Copy every record exactly.

+++ GIVEN ENTRIES

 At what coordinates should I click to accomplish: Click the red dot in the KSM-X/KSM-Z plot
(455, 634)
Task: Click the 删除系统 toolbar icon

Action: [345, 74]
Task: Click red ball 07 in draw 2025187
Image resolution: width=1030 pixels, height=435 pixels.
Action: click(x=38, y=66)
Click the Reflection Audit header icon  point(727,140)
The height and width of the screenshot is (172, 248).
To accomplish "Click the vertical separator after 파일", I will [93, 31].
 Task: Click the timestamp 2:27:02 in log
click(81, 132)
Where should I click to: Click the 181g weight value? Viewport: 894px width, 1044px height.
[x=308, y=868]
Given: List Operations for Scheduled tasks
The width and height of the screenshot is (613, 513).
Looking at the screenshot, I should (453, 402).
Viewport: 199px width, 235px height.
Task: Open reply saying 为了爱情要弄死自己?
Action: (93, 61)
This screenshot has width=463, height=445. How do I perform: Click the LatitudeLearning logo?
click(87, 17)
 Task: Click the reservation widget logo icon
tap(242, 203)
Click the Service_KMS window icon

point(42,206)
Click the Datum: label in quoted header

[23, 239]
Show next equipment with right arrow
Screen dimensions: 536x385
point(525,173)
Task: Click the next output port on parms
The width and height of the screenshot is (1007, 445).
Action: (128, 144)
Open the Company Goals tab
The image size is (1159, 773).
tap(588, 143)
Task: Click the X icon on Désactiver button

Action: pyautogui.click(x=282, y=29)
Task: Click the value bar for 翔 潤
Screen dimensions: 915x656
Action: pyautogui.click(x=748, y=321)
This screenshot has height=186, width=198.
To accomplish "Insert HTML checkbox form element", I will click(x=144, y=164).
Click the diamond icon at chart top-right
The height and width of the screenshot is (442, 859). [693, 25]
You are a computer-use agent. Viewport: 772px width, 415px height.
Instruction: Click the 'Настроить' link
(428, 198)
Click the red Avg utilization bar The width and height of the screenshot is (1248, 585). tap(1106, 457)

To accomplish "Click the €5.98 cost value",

++++++

TASK RESULT>
 At what coordinates should I click to accomplish: Click the red dot in the KSM-X/KSM-Z plot
(455, 634)
Task: Click the 删除系统 toolbar icon

Action: [345, 74]
Task: Click red ball 07 in draw 2025187
Image resolution: width=1030 pixels, height=435 pixels.
Action: click(x=38, y=66)
Click the Reflection Audit header icon  point(727,140)
The height and width of the screenshot is (172, 248).
To accomplish "Click the vertical separator after 파일", I will [93, 31].
 Task: Click the timestamp 2:27:02 in log
click(81, 132)
Where should I click to: Click the 181g weight value? Viewport: 894px width, 1044px height.
[x=308, y=868]
Given: List Operations for Scheduled tasks
The width and height of the screenshot is (613, 513).
Looking at the screenshot, I should (453, 402).
Viewport: 199px width, 235px height.
Task: Open reply saying 为了爱情要弄死自己?
Action: (93, 61)
This screenshot has width=463, height=445. How do I perform: Click the LatitudeLearning logo?
click(87, 17)
 Task: Click the reservation widget logo icon
tap(242, 203)
Click the Service_KMS window icon

point(42,206)
Click the Datum: label in quoted header

[23, 239]
Show next equipment with right arrow
Screen dimensions: 536x385
point(525,173)
Task: Click the next output port on parms
The width and height of the screenshot is (1007, 445).
Action: (128, 144)
Open the Company Goals tab
The image size is (1159, 773).
tap(588, 143)
Task: Click the X icon on Désactiver button

Action: pyautogui.click(x=282, y=29)
Task: Click the value bar for 翔 潤
Screen dimensions: 915x656
Action: pyautogui.click(x=748, y=321)
This screenshot has height=186, width=198.
To accomplish "Insert HTML checkbox form element", I will click(x=144, y=164).
Click the diamond icon at chart top-right
The height and width of the screenshot is (442, 859). [693, 25]
You are a computer-use agent. Viewport: 772px width, 415px height.
Instruction: Click the 'Настроить' link
(428, 198)
Click the red Avg utilization bar The width and height of the screenshot is (1248, 585). tap(1106, 457)

To accomplish "Click the €5.98 cost value",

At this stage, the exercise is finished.